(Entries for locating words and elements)
__________________________________________________

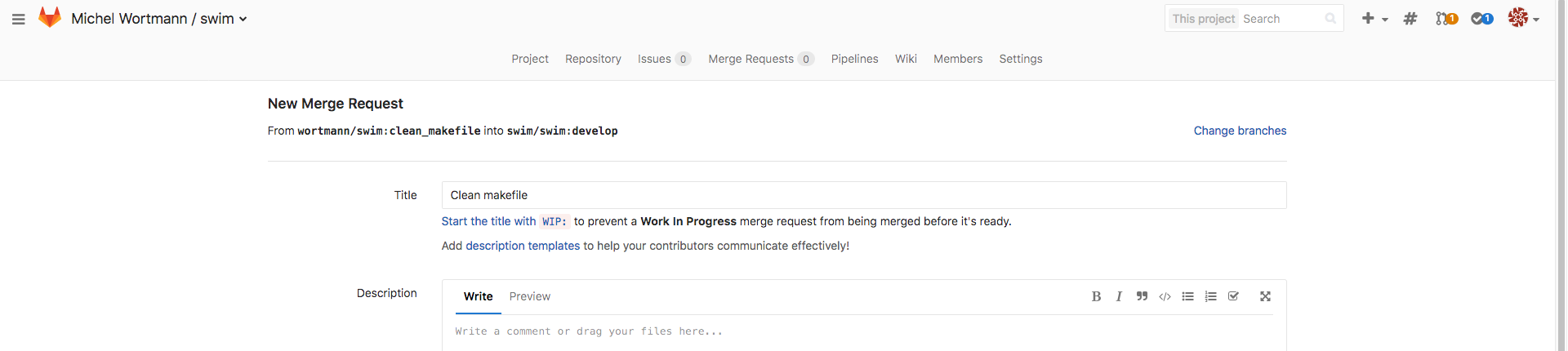This screenshot has width=1568, height=351.
Task: Switch to the Preview tab
Action: click(x=529, y=296)
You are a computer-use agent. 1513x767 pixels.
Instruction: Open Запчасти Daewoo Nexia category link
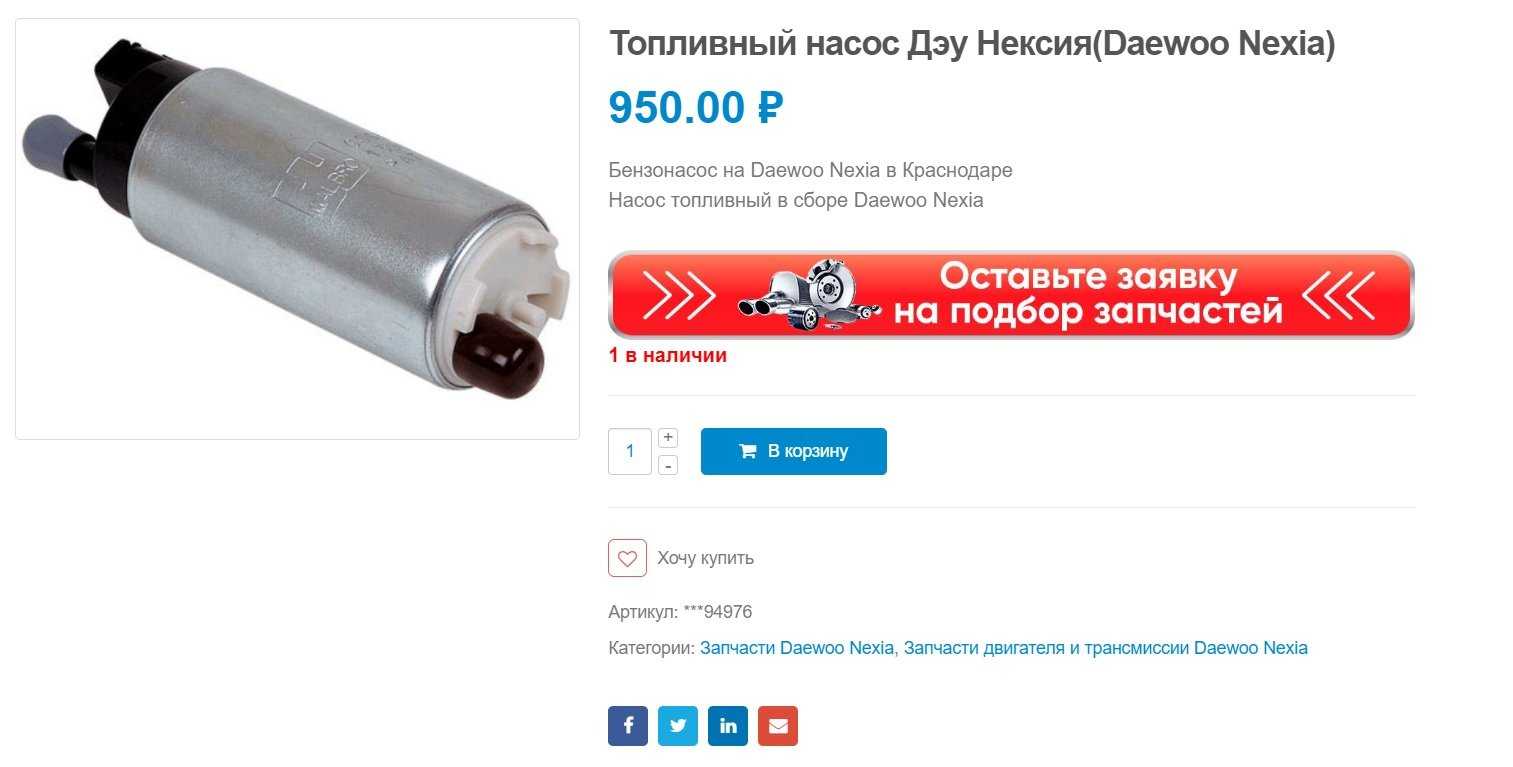pyautogui.click(x=797, y=648)
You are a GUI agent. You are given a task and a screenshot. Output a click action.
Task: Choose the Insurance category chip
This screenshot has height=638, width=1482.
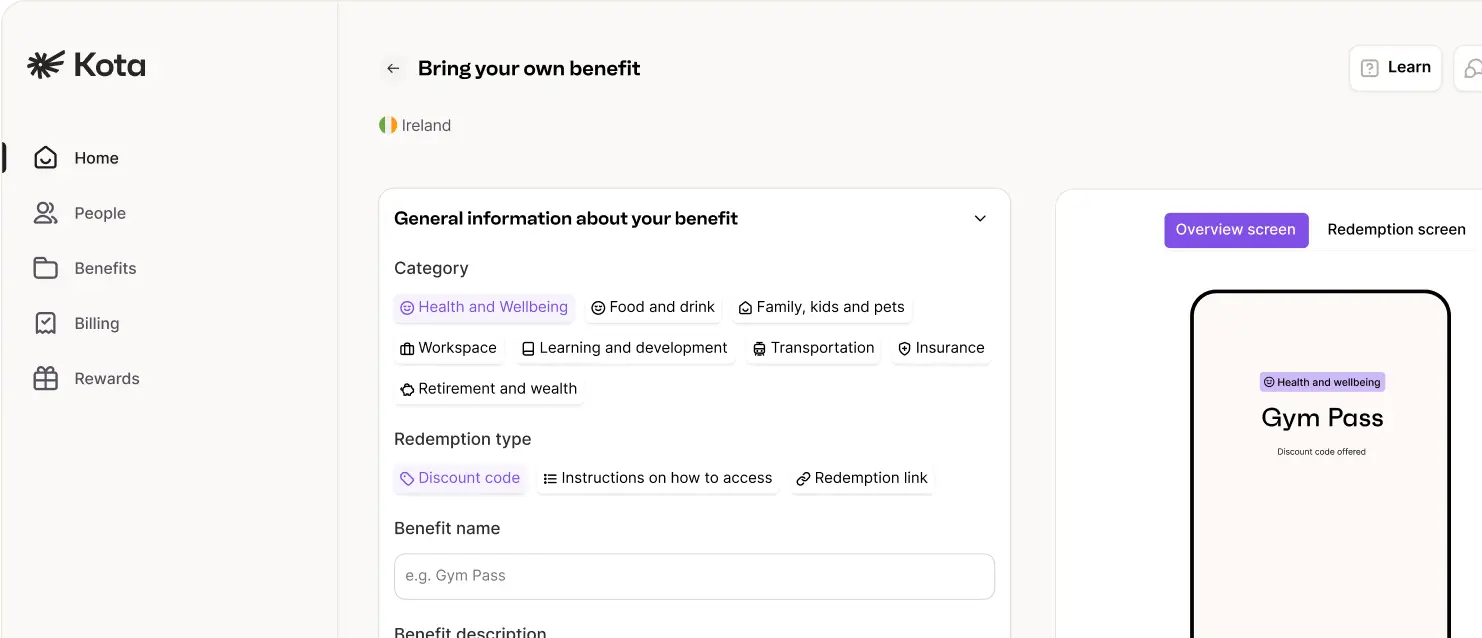(x=941, y=348)
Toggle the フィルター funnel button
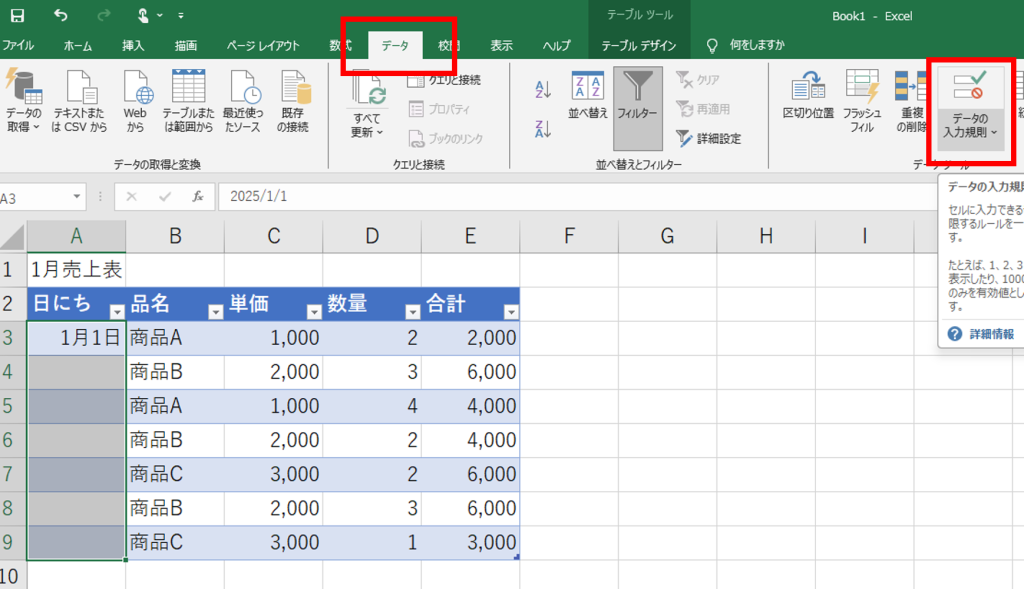The image size is (1024, 589). click(637, 96)
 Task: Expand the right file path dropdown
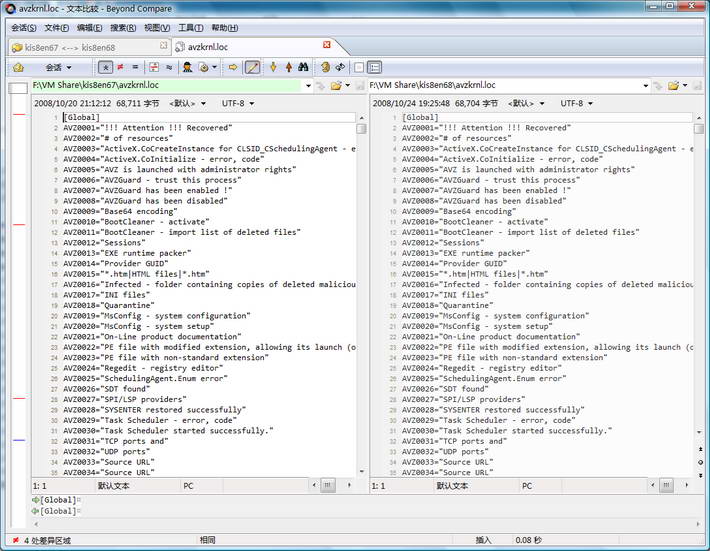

__________________________________________________

### Task objective:
Reproduce every line of the records above verbatim, omitting the pictures from your answer.

### Task output:
This screenshot has width=1568, height=351.
Task: Switch to the Preview tab
Action: click(x=529, y=296)
You are a computer-use agent. 1513x767 pixels.
Instruction: Open Запчасти Daewoo Nexia category link
pyautogui.click(x=797, y=648)
You are a GUI agent. You are given a task and a screenshot. Output a click action.
Task: Choose the Insurance category chip
This screenshot has height=638, width=1482.
(x=941, y=348)
Toggle the フィルター funnel button
The image size is (1024, 589). click(637, 96)
 Task: Expand the right file path dropdown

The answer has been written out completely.